Crude Oil Prices
Oil pumpjacks. Reuters

Crude oil prices traded lower on 12 January after Goldman Sachs lowered its short-term price outlook.

Brent February contract was down 1.96% to $49.13 a barrel at 0725 GMT.

The US February contract was down 1.82% to $47.48 a barrel.

Both benchmarks are at their lowest since April 2009 and have ended down for the past seven consecutive weeks.

Analysts at Goldman Sachs lowered their three-month price forecast for the European benchmark to $42 a barrel from $80.

They set their forecast for US crude at $41 a barrel, down from $70, adding prices will need to stay near $40 for most of the first half of 2015 before it would hold up shale oil investments.

Goldman analysts said: "To keep all capital sidelined and curtail investment in shale until the market has rebalanced, we believe prices need to stay lower for longer."

Meanwhile, in the US, refineries in Ohio and Pennsylvania were hit by fires over the weekend, curbing demand for crude in the world's leading consumer, Reuters reported. Refinery disruptions threaten to add to a growing oil glut by reducing demand from two sizeable plants, including the largest on the US East Coast.

Elsewhere, Opec-member Venezuela, in a 11 January statement, said it had agreed with fellow cartel member Saudi Arabia to work to revive the oil market and oil prices "with state policies" between the two producers. But the south American nation did not provide details.

The weakness across oil markets became obvious last week when for the first time since 2009, the entire oil complex slipped into contango, a market structure where prices for immediate delivery are cheaper than the prices of contracts for future months.

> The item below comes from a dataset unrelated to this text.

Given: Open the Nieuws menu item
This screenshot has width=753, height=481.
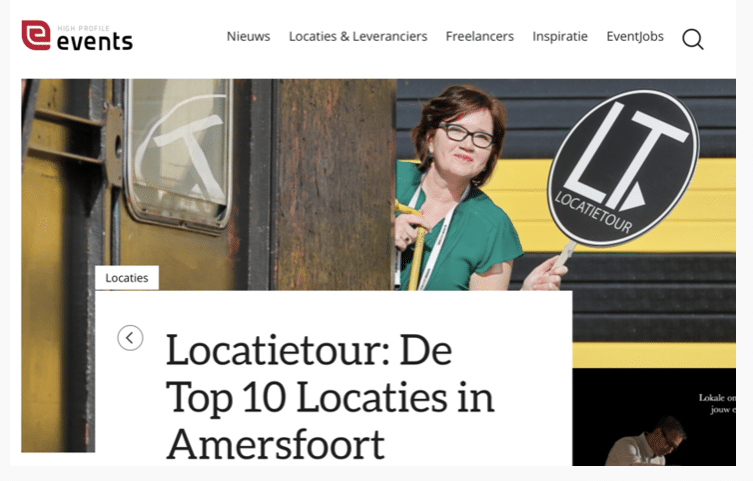Looking at the screenshot, I should tap(248, 36).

New oil and gas well permits issued across the US rose slightly in December 2014 after dropping in the preceding month on tumbling crude prices, data showed. November's drop signalled a potential slowdown in America's shale oil and gas boom.

Saudi Arabia, the world's largest oil exporter, has said it will not slash production to prop up falling prices and ignored calls from smaller Opec members, including Venezuela, to react to weak oil prices at a meeting of the cartel in November 2014.